Start of ENTRIES SHOWN

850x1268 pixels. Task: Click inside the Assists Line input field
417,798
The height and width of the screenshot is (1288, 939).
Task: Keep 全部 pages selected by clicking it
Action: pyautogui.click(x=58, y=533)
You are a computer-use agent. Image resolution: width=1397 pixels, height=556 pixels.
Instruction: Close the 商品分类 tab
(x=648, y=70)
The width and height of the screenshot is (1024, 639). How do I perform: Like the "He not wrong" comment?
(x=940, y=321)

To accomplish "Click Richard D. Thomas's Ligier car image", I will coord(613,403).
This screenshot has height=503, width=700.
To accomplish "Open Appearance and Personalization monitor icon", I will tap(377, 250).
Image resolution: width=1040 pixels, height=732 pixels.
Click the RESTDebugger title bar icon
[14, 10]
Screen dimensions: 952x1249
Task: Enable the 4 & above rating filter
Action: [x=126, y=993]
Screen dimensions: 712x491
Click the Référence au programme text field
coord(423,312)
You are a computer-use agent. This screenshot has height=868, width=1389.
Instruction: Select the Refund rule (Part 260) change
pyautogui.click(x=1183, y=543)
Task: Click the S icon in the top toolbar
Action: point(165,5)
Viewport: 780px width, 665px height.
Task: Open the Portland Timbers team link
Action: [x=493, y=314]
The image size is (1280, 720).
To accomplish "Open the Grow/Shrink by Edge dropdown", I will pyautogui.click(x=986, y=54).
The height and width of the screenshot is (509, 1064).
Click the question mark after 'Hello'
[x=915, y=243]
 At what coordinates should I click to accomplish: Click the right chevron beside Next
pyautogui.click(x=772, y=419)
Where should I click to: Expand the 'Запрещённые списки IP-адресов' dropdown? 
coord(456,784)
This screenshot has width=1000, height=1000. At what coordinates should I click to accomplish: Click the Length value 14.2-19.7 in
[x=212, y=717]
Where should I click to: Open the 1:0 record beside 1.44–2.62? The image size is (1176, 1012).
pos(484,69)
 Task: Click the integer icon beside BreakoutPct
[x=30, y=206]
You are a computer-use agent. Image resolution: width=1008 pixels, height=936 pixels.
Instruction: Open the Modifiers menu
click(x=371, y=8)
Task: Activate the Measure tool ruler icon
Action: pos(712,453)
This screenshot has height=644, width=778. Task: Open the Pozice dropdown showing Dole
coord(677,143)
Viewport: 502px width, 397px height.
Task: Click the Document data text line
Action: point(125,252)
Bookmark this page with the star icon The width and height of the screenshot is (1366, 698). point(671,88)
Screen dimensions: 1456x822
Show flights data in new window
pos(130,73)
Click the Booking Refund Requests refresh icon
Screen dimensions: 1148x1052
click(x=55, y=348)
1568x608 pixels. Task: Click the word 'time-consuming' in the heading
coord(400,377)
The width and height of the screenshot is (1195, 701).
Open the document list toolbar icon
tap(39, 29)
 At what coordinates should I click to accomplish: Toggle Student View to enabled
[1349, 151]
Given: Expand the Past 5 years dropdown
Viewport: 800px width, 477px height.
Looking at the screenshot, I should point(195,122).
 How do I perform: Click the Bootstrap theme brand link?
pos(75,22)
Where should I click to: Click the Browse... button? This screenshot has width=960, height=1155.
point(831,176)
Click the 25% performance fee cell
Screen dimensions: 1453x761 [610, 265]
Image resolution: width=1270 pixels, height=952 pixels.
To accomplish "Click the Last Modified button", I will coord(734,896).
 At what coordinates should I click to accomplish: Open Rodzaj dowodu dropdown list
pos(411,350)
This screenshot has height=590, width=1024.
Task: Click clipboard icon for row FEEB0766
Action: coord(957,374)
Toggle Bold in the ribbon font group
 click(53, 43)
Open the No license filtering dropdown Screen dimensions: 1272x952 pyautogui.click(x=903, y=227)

End of ENTRIES SHOWN

*WHAT TO PRODUCE:*
Write out every line of the data that holds the word "agent".

*ANSWER BELOW:*
You are a computer-use agent. Image resolution: width=1397 pixels, height=556 pixels.
You are a computer-use agent. This screenshot has height=868, width=1389.
You are a computer-use agent. Image resolution: width=1008 pixels, height=936 pixels.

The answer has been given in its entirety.